23-05-2012, 04:52 PM
Near Field Communication (NFC) for Mobile Phones
Near Field Communication.pdf (Size: 4.29 MB / Downloads: 175)
Introduction
This report describes the RFID technology in general and the NFC technology in
detail. It also presents the project research, construction, testing and development of
various components, circuits, constructions and software.
The report starts with a description of the RFID technology and the applications based
on the technology. It continues by describing the basic theories that the technology is
based upon. The NFC standard is then described in detail, followed by the test
standard specified for NFC. Part of this project is focused on developing a test
assembly for NFC circuits. The construction of these components and NFC modules
used in the testing are described. Finally, the various tests and the corresponding
results are presented followed by the description of the C programs developed to
control the reader and the communication in test programs and applications.
Three appendixes are enclosed: two manuals that describe how to use the test
assembly and the Demo application programs and one appendix, containing the
complete source code developed throughout the project.
Introduction to RFID
A communication system using RFID technology consists of a reader/interrogator
device and one or several transponders/tags. The tags always function as sleeping
markers regardless of the type of RFID system or application. The reader initialises
the communication by sending a signal, which is replied to in different ways by the
tags. Really simple tags like the ones used in some anti theft systems in stores do not
contain any real electronics. They consist of a diode-connected antenna, which
reflects harmonics of the transmitted reader signal frequency. In these systems the
reader transmits continuously and listens for harmonics at the same time. When it
detects a harmonic of the signal it sets of the alarm. Other, still very simple tags
receive the reader signal and then replies with a data signal containing its
identification number or other data stored in the tag. The tags mentioned above are
called read tags since they contain information that can be read only, regardless if the
information is a block of data, an identification number or simply a reflected signal
telling the reader that a tag is within reading range. More advanced tags can also be
written to by the reader. These tags are referred to as read/write tags. Examples of
simple read/write tags are the ones used in the anti theft system at libraries which can
be activated/deactivated when the book has been registered by the librarian for
lending.
Some read/write tags that need to process large amounts of data contain a
microprocessor. A disadvantage is that such a tag is quite energy consuming.
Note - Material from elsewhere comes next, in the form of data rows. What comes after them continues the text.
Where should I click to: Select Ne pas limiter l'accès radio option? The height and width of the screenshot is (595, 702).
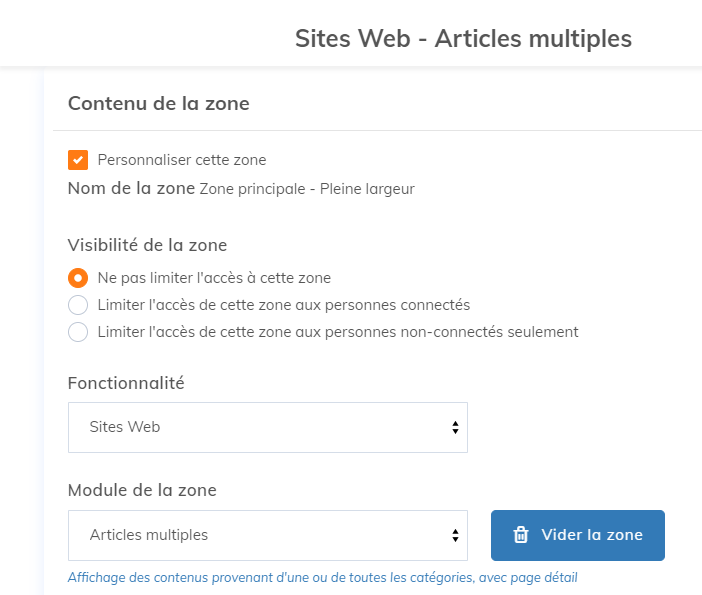(78, 278)
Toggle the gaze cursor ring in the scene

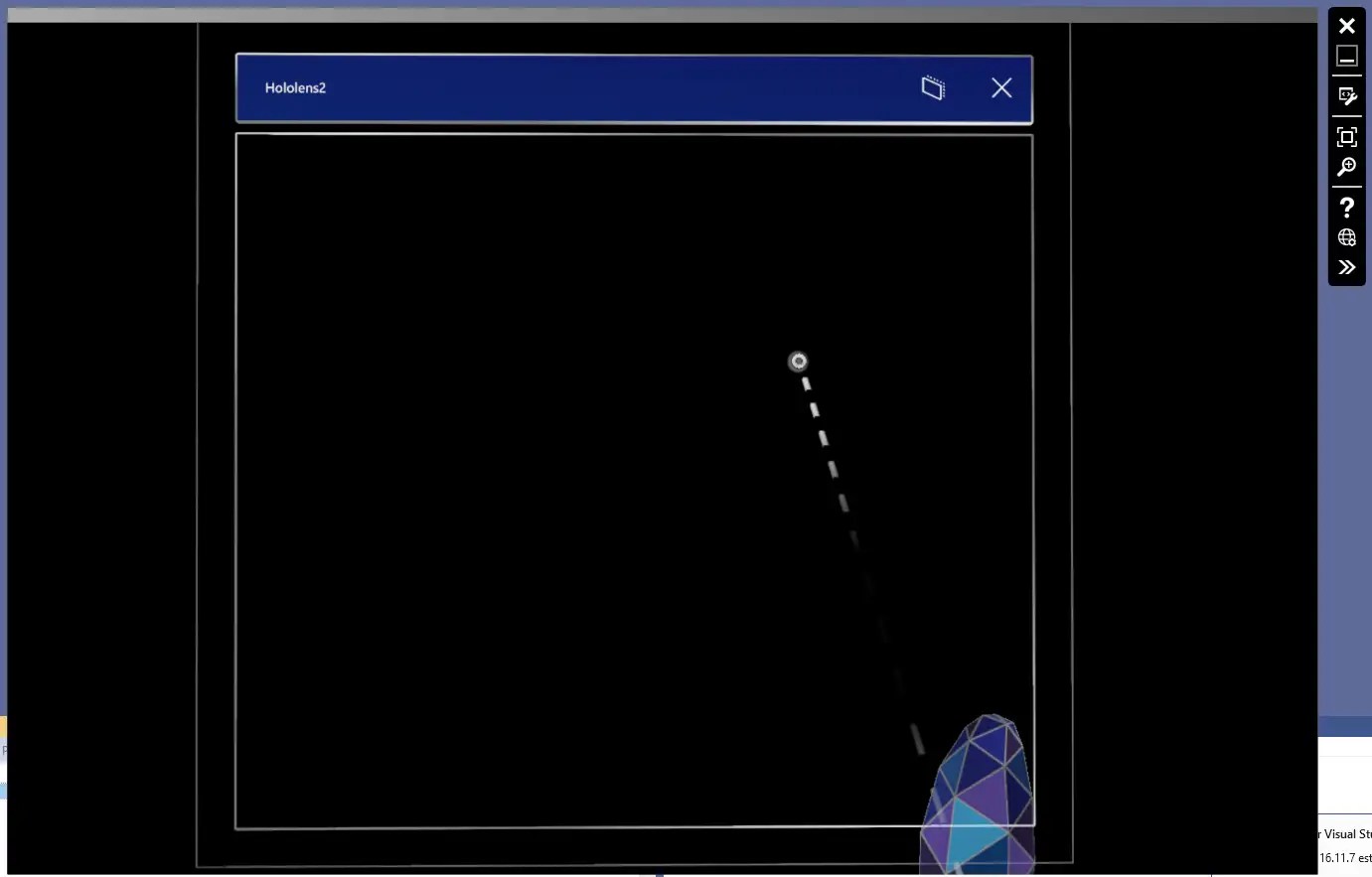point(799,361)
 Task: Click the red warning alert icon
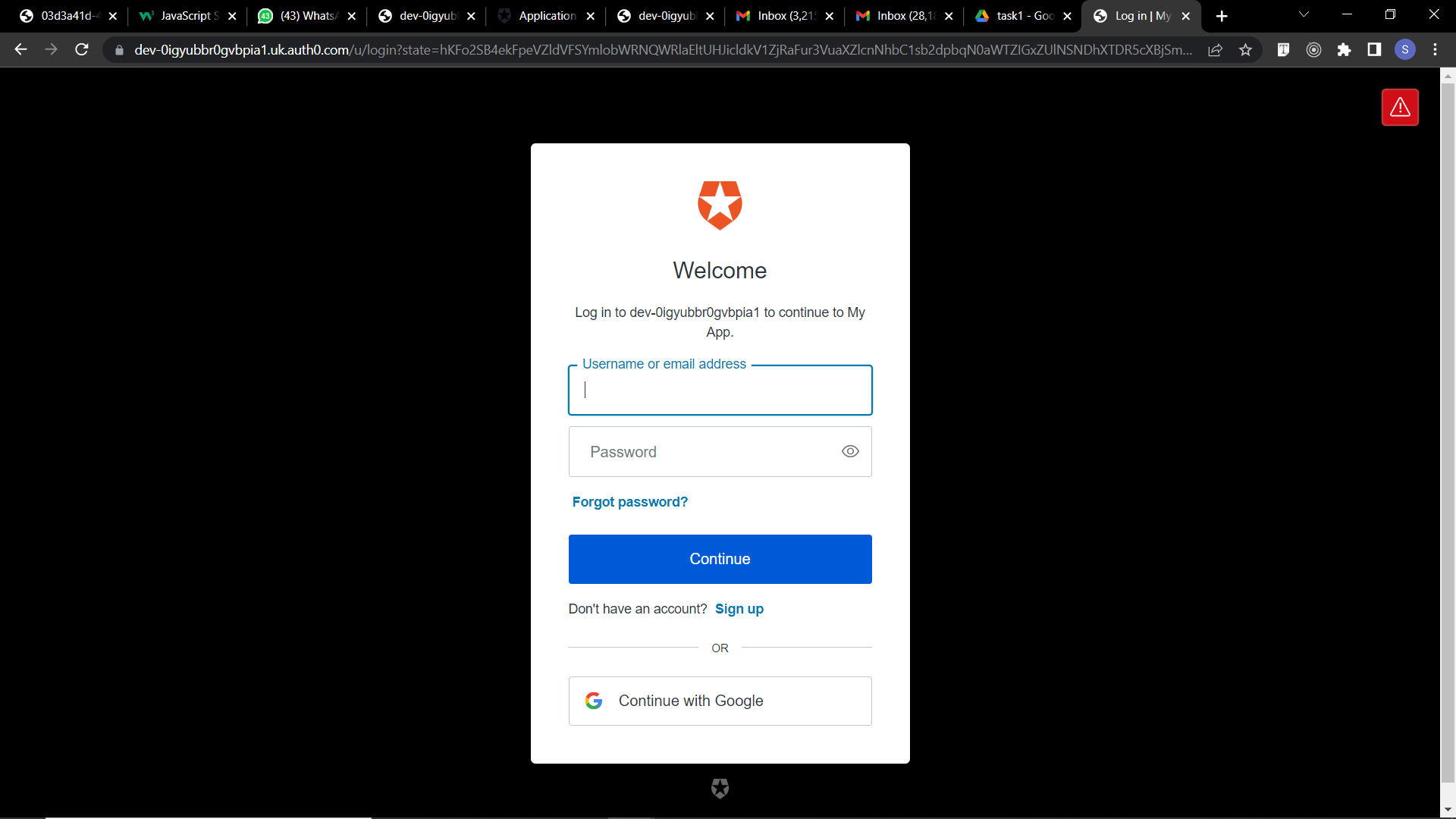point(1400,107)
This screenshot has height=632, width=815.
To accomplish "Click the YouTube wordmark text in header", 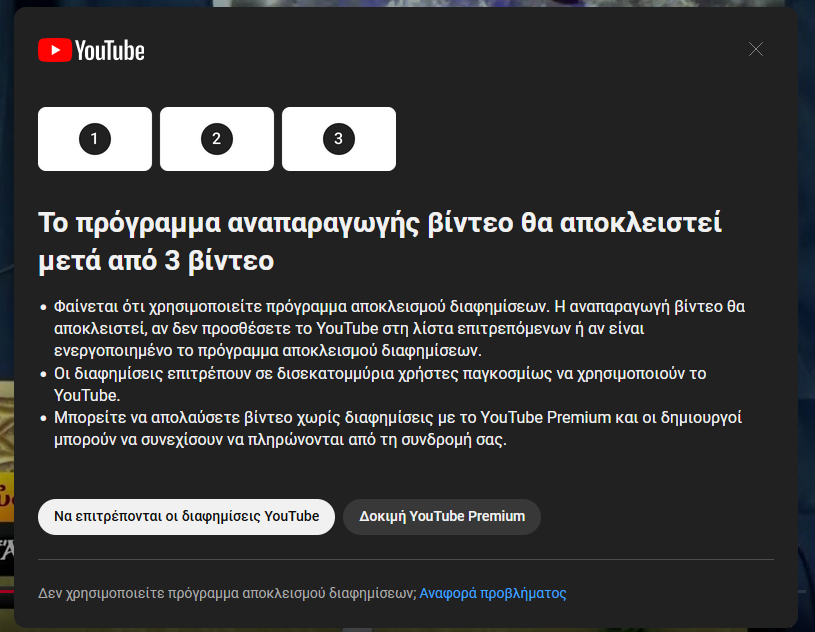I will click(109, 50).
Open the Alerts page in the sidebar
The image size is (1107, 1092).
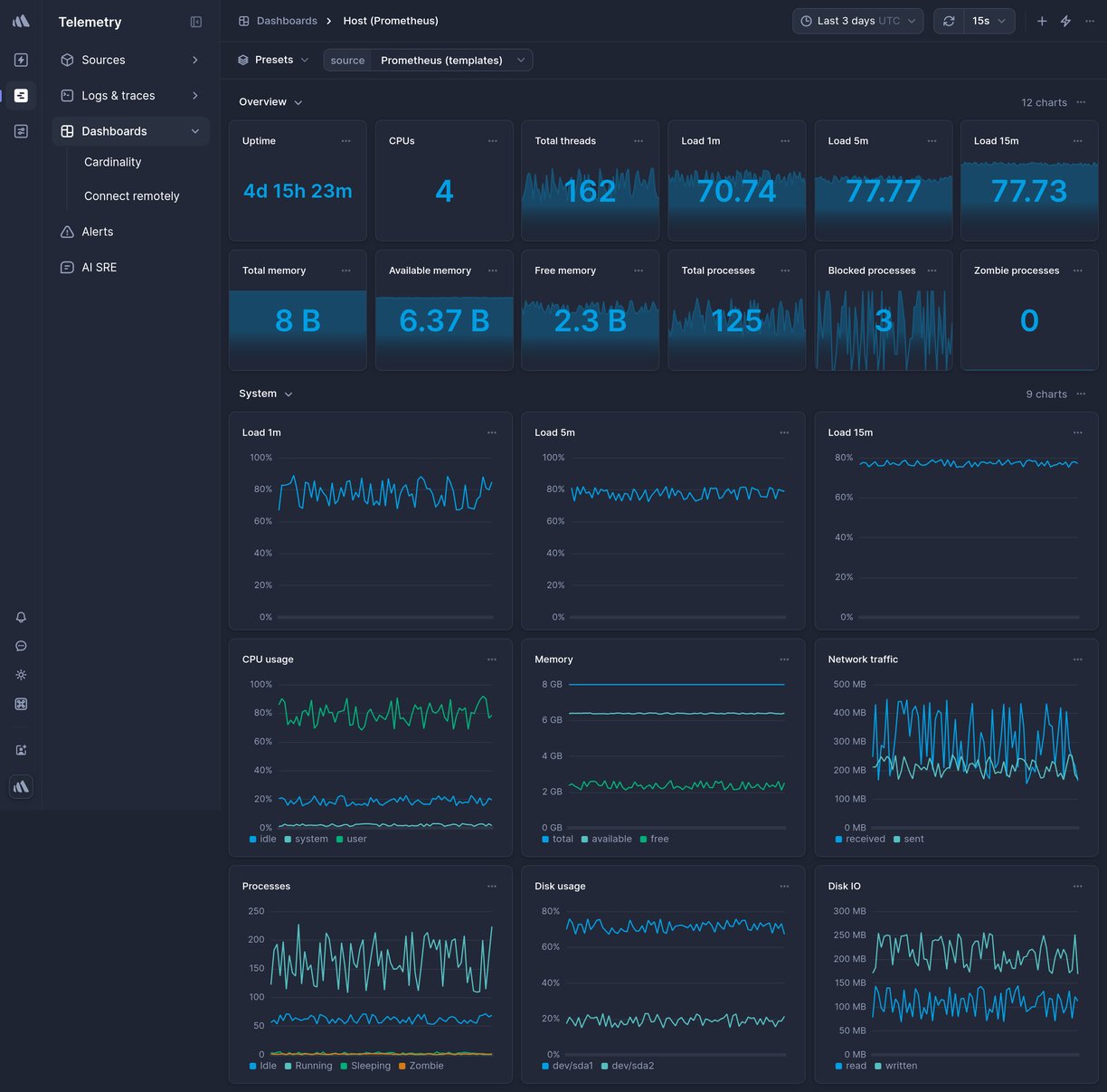pos(97,232)
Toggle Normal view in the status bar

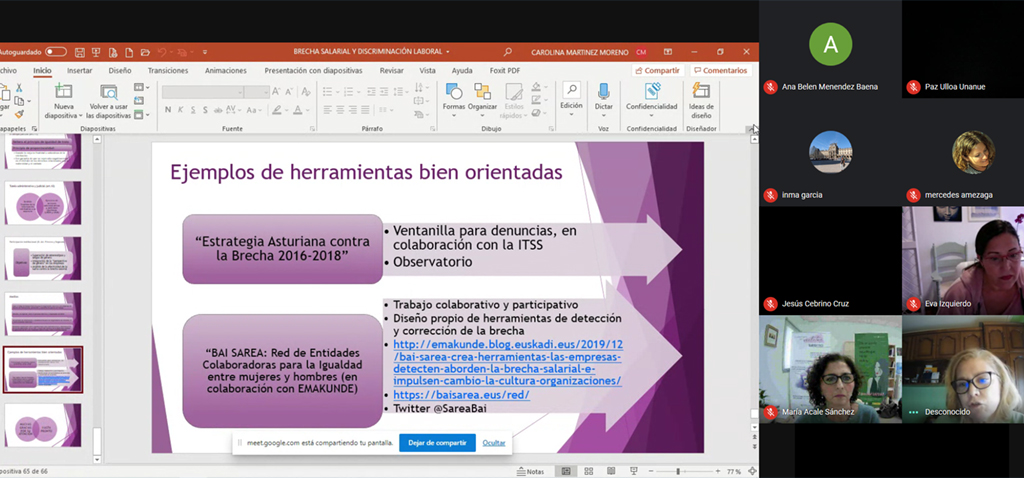565,471
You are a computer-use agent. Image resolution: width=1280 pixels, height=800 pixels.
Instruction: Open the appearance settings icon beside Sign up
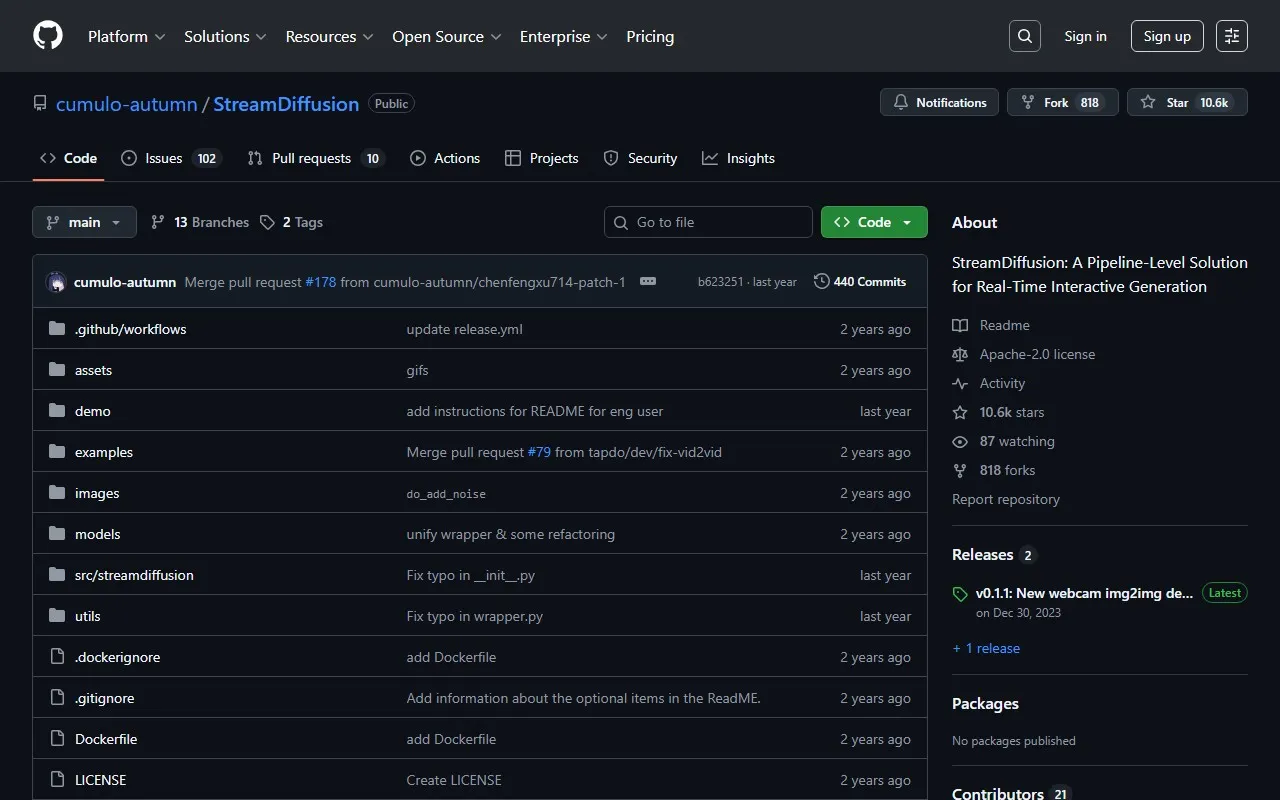[x=1232, y=36]
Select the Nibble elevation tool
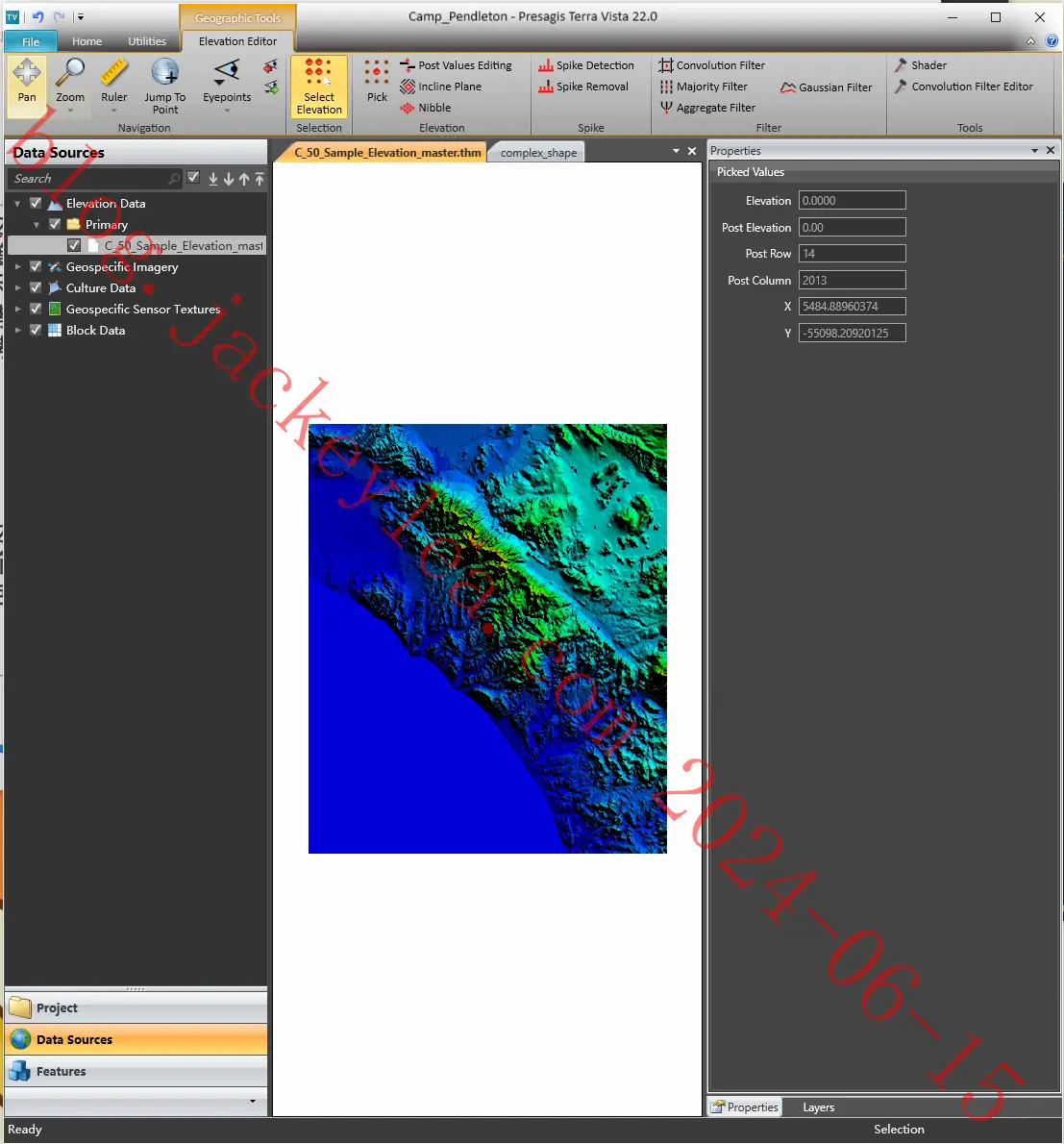The height and width of the screenshot is (1144, 1064). (x=426, y=108)
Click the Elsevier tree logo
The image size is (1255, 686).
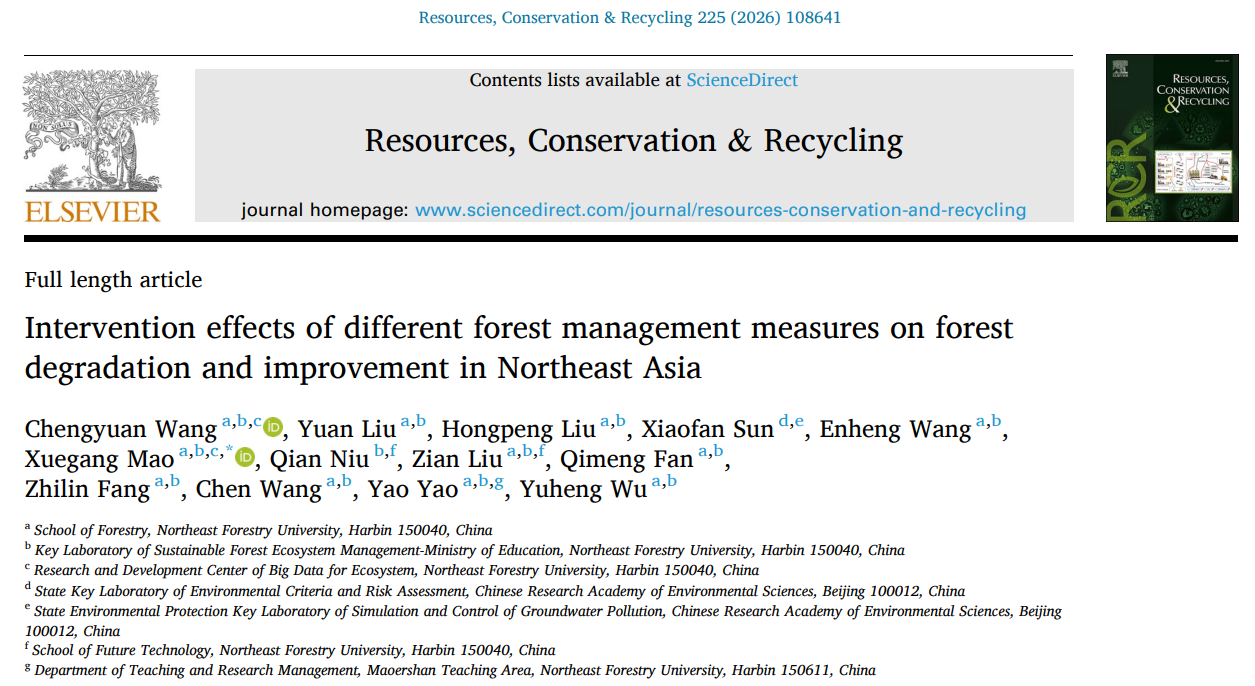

Most RFID technology use induction. When a current flows through a coil, a
magnetic field is generated around it. If another conductor or even better, another coil
is placed within this magnetic field a current is induced in it.This is used in the RFID
system. The reader antenna works as a coil providing a magnetic field, which induces
a current in the antenna coil in the tag.
This is where RFID differs from classic radio transceivers. Most RFID tags are
passive since they have no power supply of their own. Instead, they use the induced
current from the field generated by the reader to process the information and send a
reply. The signal can be represented in various ways.
The different distances the reader and the tags can communicate on are divided into
three areas. The reason for this is that there are distinct differences in what amounts of
energy that can be extracted from the field generated by the reader depending on the
distance to the tag [1].
Close coupling systems
RFID systems communicating on very short range are commonly known as close
couple systems. The range where communication is considered to be close coupled is
between 0 and 1 cm. This means that the tag has to be placed either in the reader or
more or less pressed against the reader device. The benefit from these short distances
is that a rather large amount of energy can be extracted from the magnetic field by the
tag. More energy is available for signal processing in the tag at this distance without
the need for a power supply in the tag. Close coupling is also preferred for systems
with high security requirements.
Remote coupling systems
Remote coupling systems operate typically in the range up to 1 m. This is the most
commonly used area for RFID systems with passive tags.
Long range systems
The distances in long range RFID systems are between 1 m and 10 m although
systems with significantly greater distances exist. Long range systems use the higher
frequencies specified for RFID. These systems are typically used for keeping track of
goods or marking products ready for distribution. Tags operating in long range
systems are either very simple low power consuming read only tags or active tags
containing an internal power source, e.g., a battery.
Frequency bands and regulations
RFID systems are classified as radio systems since they radiate electromagnetic
waves. The radio spectrum is strictly regulated with great difference between different
continents and even countries. Some frequency bands are license free and therefore
more attractive for RFID technologies. Further, a manufacturer of a system wants the
products to function at as many locations at possible. Some license free frequency
bands in Europe are not license free in North America and vice versa. However, some
bands are more common to be license free than others. The most important frequency
bands for RFID systems are 0 – 135 kHz, ISM frequencies around 6.78 MHz, 13.56
MHz (NFC), 27.125 MHz, 40.68 MHz, 433.92 MHz, 869.0 MHz, 915 MHz (not in
Europe), 2.45 GHz, 5.8 GHz and 24.125 GHz [1].